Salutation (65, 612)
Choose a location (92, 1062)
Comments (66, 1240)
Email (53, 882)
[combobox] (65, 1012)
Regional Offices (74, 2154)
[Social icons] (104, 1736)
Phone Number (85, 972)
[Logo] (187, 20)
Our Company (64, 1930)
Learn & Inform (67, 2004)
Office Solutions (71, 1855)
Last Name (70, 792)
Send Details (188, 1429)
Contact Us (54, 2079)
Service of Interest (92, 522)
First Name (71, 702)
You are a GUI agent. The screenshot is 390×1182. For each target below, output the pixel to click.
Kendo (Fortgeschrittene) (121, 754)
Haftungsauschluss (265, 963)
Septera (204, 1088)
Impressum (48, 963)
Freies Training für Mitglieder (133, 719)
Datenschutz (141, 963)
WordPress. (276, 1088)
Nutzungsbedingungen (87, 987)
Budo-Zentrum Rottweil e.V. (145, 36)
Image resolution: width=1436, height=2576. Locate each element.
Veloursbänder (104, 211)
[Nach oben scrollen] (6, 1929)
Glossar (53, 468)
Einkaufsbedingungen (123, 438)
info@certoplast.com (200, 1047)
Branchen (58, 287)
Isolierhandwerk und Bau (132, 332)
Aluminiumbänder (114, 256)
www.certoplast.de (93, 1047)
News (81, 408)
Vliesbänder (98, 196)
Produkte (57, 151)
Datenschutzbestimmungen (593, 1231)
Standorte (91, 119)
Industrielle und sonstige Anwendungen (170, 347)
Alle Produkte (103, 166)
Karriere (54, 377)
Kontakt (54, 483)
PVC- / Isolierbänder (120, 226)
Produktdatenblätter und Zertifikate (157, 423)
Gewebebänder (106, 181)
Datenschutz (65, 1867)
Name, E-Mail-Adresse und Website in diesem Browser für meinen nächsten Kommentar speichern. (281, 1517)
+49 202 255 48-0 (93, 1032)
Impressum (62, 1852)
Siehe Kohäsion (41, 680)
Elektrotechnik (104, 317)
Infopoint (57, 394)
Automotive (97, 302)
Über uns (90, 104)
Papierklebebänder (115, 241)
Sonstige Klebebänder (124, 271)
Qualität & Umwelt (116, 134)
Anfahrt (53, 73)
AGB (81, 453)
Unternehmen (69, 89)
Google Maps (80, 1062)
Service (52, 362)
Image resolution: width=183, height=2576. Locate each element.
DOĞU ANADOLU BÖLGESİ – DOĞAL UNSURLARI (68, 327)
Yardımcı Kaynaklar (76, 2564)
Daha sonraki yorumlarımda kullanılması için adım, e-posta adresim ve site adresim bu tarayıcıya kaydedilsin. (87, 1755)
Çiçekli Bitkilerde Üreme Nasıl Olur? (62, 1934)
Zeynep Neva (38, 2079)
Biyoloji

──────────────────────────────

▸ Exercise requirements:
From the line containing "Sonstige Klebebänder (124, 271)" down to the last line of the listing above, give every line again exactly, and add nothing.

▸ The answer:
Sonstige Klebebänder (124, 271)
Qualität & Umwelt (116, 134)
Anfahrt (53, 73)
AGB (81, 453)
Unternehmen (69, 89)
Google Maps (80, 1062)
Service (52, 362)
Image resolution: width=183, height=2576. Locate each element.
DOĞU ANADOLU BÖLGESİ – DOĞAL UNSURLARI (68, 327)
Yardımcı Kaynaklar (76, 2564)
Daha sonraki yorumlarımda kullanılması için adım, e-posta adresim ve site adresim bu tarayıcıya kaydedilsin. (87, 1755)
Çiçekli Bitkilerde Üreme Nasıl Olur? (62, 1934)
Zeynep Neva (38, 2079)
Biyoloji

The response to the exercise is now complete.